May 6, 2025
“Come to me, all you who are weary and burdened, and I will give you rest.” (Matthew 11:28)
Every year, you hear people talk about “senior-itis,” where in their final year of high school, students are struck with the inability to care about class. This year, however, the juniors have been taken by burnout a year early. The class of ‘26 has been struggling for months to simply find the motivation to pick up a pen and write , and their work ethic has reflected it (as a junior myself, it has taken me a month to sit down at my computer and get this story down).
“I doom-scroll on Instagram without doing any work until the last second,” junior Tyler Stinson says. “At eleven o’clock at night, I do my work unproductively and against my will.
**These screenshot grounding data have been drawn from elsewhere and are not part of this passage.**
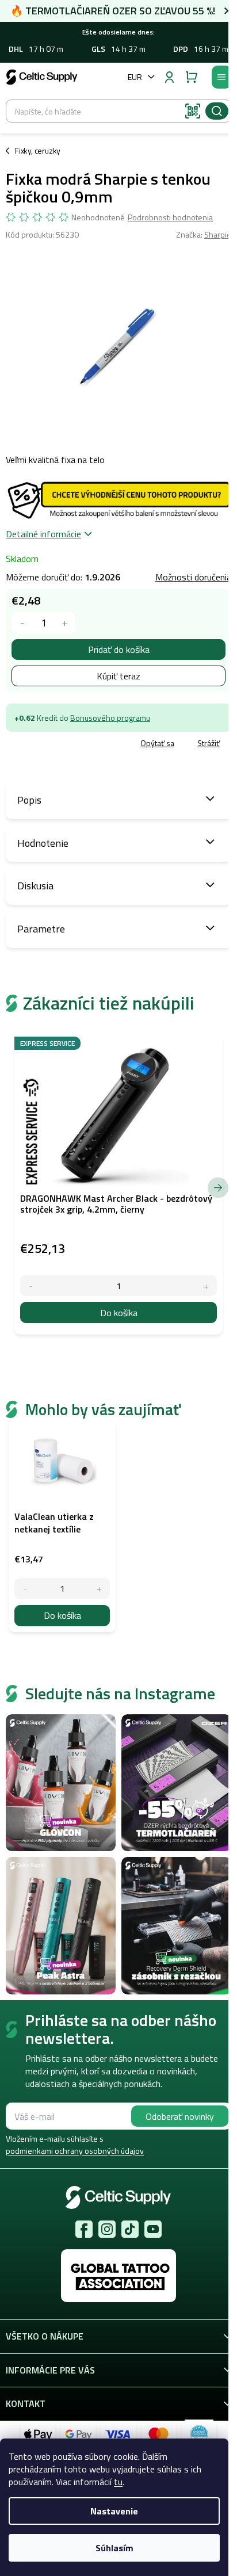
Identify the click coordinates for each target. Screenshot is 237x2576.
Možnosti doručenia (193, 577)
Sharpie (217, 234)
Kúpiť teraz (118, 676)
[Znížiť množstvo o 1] (22, 622)
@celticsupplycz (130, 2229)
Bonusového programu (110, 718)
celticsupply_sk (107, 2229)
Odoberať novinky (180, 2116)
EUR (135, 77)
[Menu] (221, 77)
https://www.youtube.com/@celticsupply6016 (153, 2229)
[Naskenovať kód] (192, 111)
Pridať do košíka (119, 649)
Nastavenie (114, 2511)
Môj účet (169, 77)
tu (118, 2482)
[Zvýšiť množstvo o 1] (64, 622)
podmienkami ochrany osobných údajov (75, 2151)
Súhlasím (114, 2548)
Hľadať (216, 111)
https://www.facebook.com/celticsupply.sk (84, 2229)
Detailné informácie (43, 534)
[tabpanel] (62, 1526)
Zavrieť (87, 743)
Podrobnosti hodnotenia (170, 217)
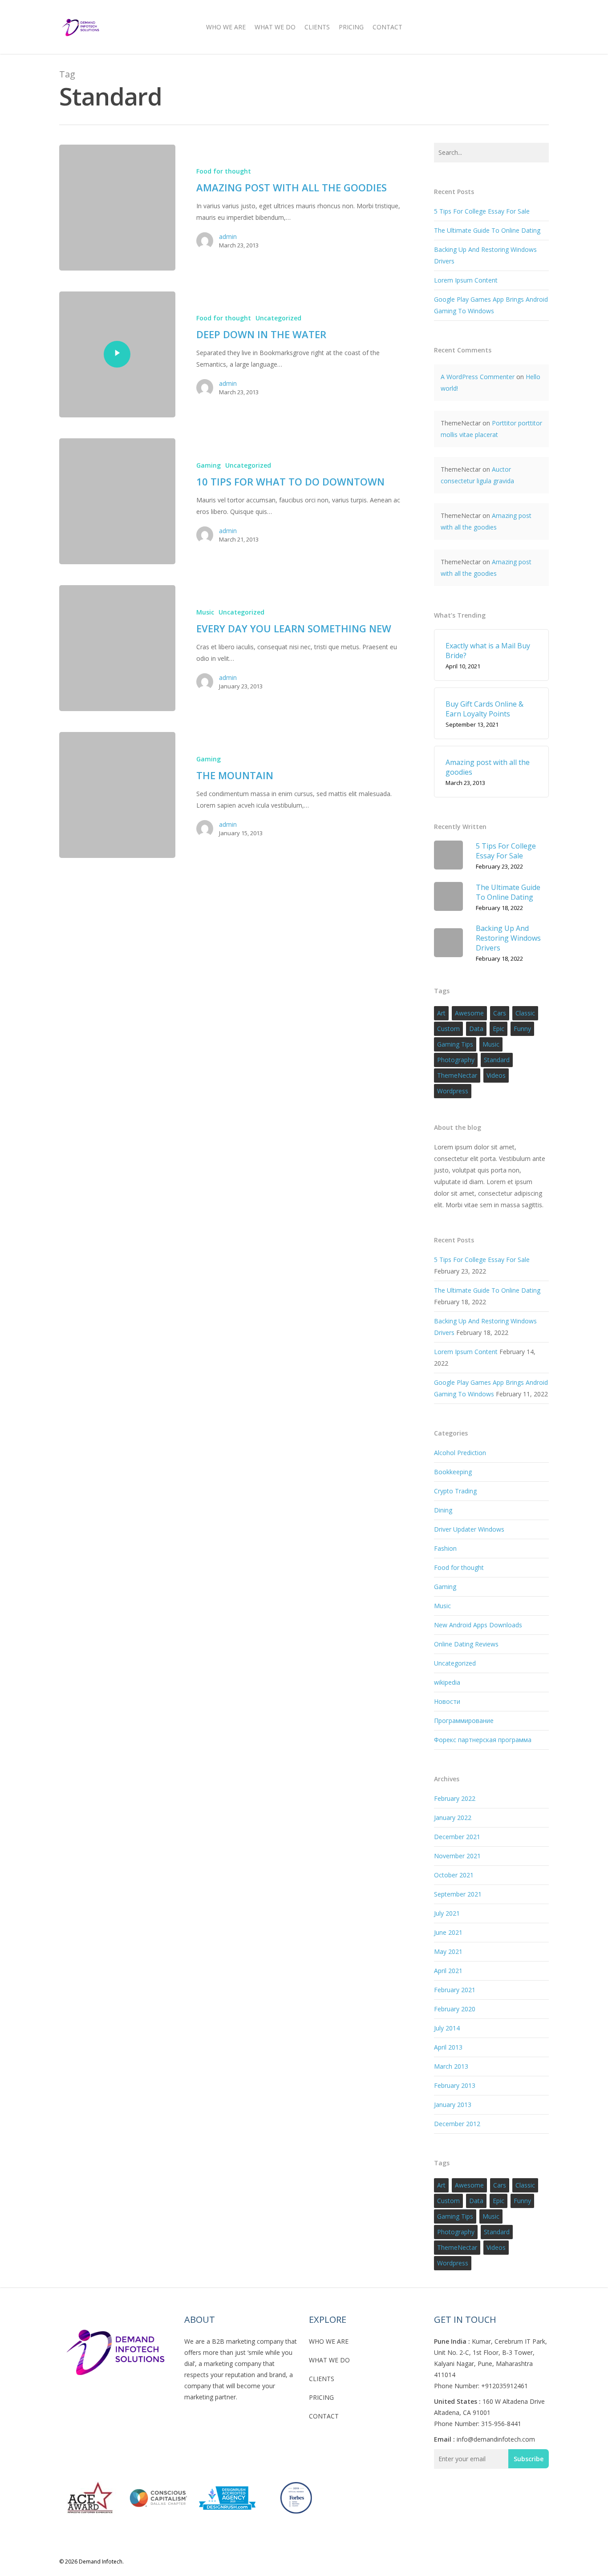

None of the classes has been intriguing whatsoever.”
The cause of it is not simply that graduation is just on the horizon as it is for seniors, rather, it seems that the root of the burnout epidemic is the mental and emotional overload this year has put on students.
“Not only do you have a heavy workload, but you also have the stress of knowing that you’re going to have to pick what college you go to, which shapes your entire future,” junior Zoe Gillett says. “Then you have to start thinking about scholarships and how you’re going to make that happen, and then you have to think about testing, AP tests, SATs and ACTs, and how you prepare for those best.”
It is not just a handful of the class either. It is very evident that there is a mutual feeling of exhaustion among all juniors this year, which teachers and students alike have commented on more than once.
“I think most juniors have progressively gotten manic throughout the year,” Gillett says. “Just sitting in class, I’m not sure that any of us can sit still for nearly as long as we could at the beginning of the year. You hear people just complaining more about everything. There are definitely a lot of us who are skimming through assignments and having to go back and reread because we don’t understand what we’re reading, even though we’re all mostly literate. I think that most people just have less drive this year than they did in past years.”
The juniors have found ways of combating this issue, however. For some, it’s having a hobby or sport that gets you excited about something, for others, it’s taking the time to rest as it’s needed. There is one failsafe that the whole class can agree on: caffeine.
“The FDA suggests 400 mg of caffeine in a day,” Gillett says. “I have since realized that you can drink more than that and still be okay. My daily average is probably around 300 mg, but if I have to take a test or something, I drink significantly more than 400 mg, and I’ve yet to have a heart attack. Don’t hold me to that.”